Peters v. United States

41 Cust. Ct. 195 | Cust. Ct. | 1958

DonloN, Judge:

Plaintiff entered this importation on May 9, 1955, at the port of New York, as an original oil painting and claimed it as “free on oath” under paragraph 1807 of the Tariff Act of 1930. Affidavit on Form 3309 is required to be filed with the entry, when free entry is asserted under paragraph 1807. Some days later, on May 24, 1955, the New York collector’s office received Form 3309, form of affidavit for free duty of original paintings, engravings, drawings, sculpture, etc.
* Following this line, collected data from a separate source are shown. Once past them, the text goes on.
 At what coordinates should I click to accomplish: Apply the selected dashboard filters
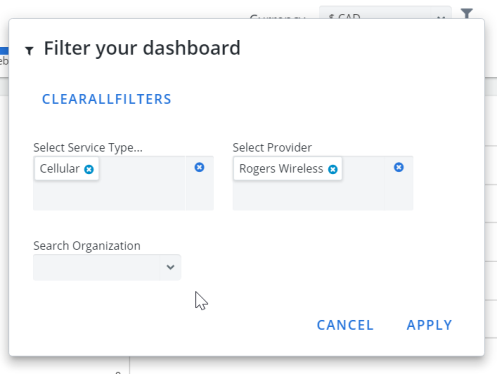click(429, 325)
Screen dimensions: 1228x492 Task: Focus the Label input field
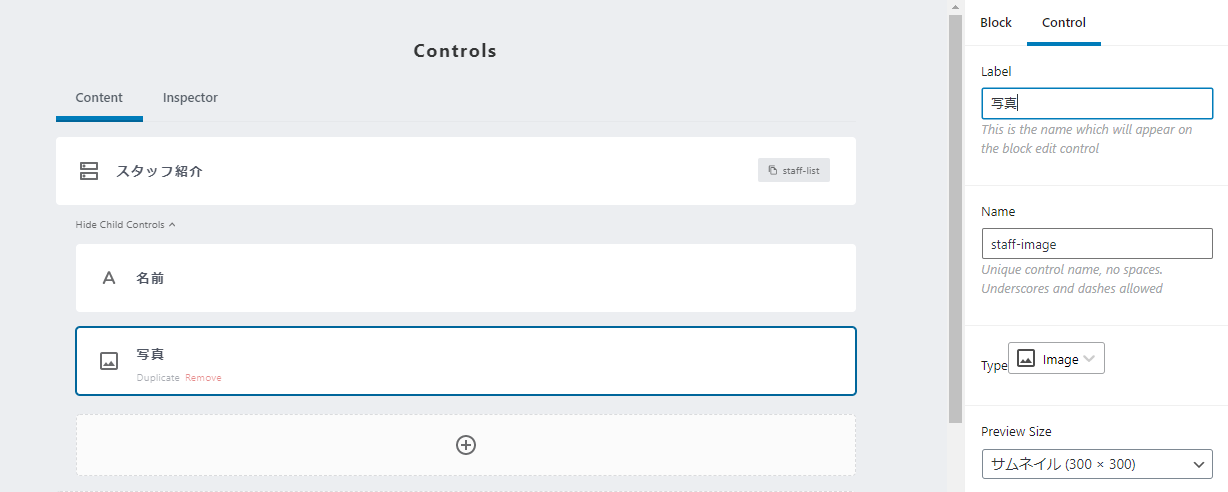tap(1097, 103)
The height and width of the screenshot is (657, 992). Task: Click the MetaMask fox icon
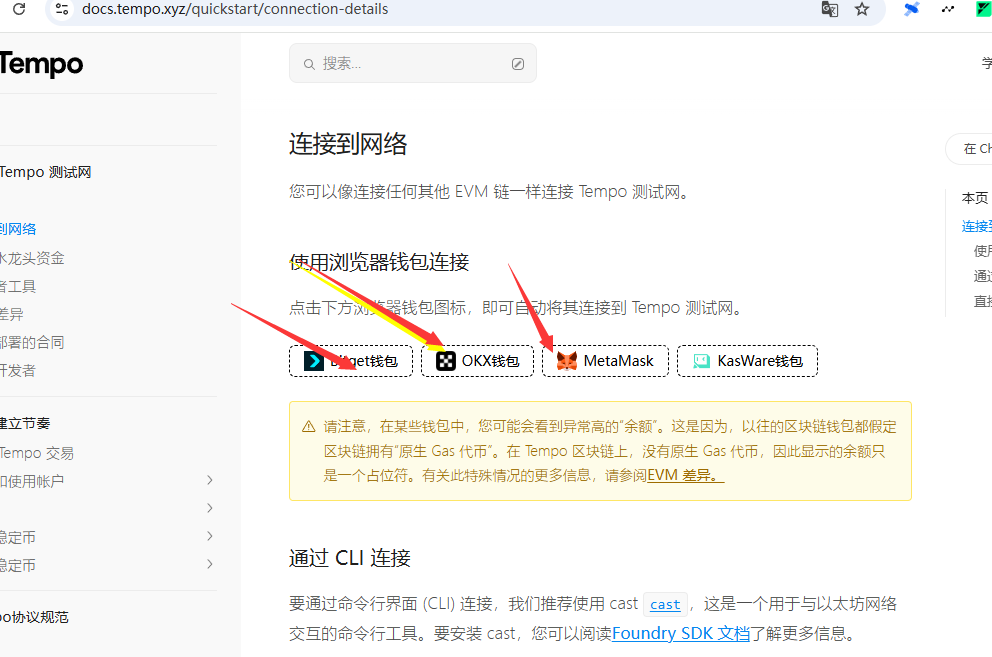567,361
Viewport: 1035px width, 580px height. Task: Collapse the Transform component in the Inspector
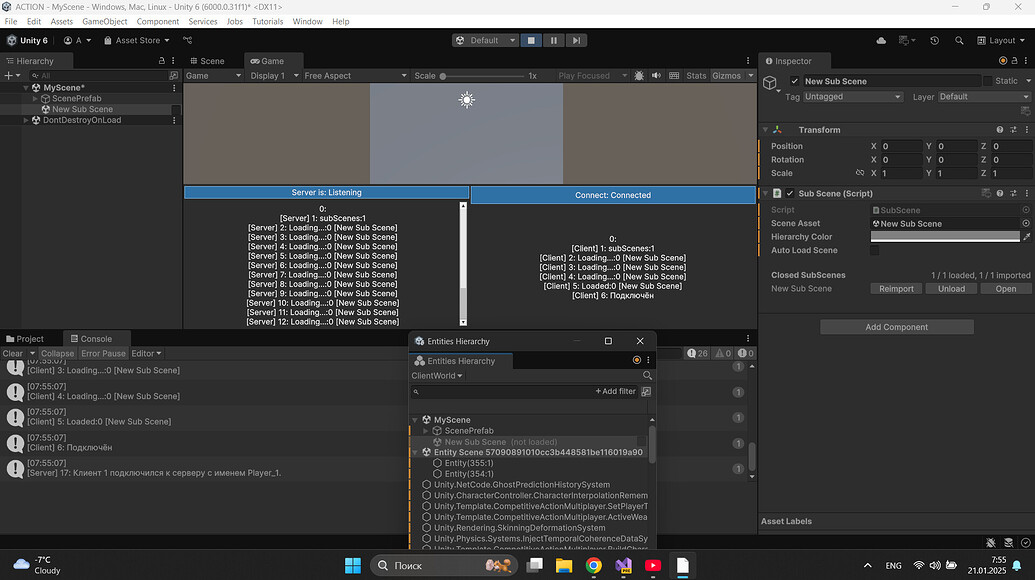766,129
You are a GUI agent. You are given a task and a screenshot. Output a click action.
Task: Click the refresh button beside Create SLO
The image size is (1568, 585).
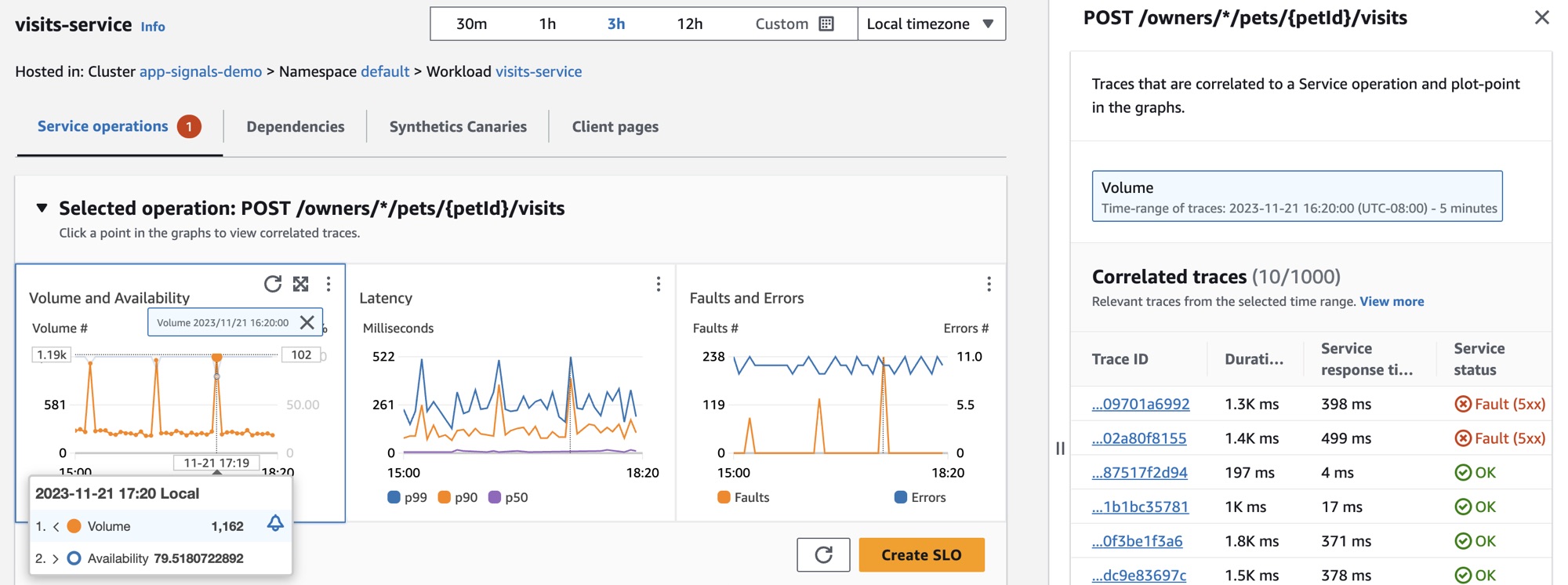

This is dated May 12, 1955, it has a signature “Donald H. Peters,” but it lacks verification. It is not the required affidavit, but at best an unsworn statement.

The official papers are not in evidence. Defendant has raised no issue as to plaintiff’s failure to file the affidavit. The record now before us may be accepted as proof of what an affidavit should have evidenced. Timely filing of sworn affidavit, Form 3309, is not a fatal defect, and proofs subsequently adduced may be considered by the court. Wm. Vixseboxse v. United States, 4 Cust. Ct. 41, C. D. 280.

This importation, although it was entered as an oil painting, appears to be what is described as a “collage.” Plaintiff’s counsel so characterized it on trial. It was classified by the collector as a manufacture in chief value of vegetable fiber under paragraph 1023, as modified, with duty at 20 per centum ad valorem.

*197The entry claim was for duty-free status under paragraph 1807, as an original oil painting, but plaintiff’s protest against the liquidation did not, at first, make that claim. In his original protest, plaintiff claimed that the item, a collage, ought to be classified as an original work of art, that the valuation was $450, and “duty should be $45.” The basis for this classification, or for what appears to be a claim to a duty rate of 10 per centum, was not set forth. The protest is silent as to what provision it is under which original work of art classification is claimed with duty at 10 per centum.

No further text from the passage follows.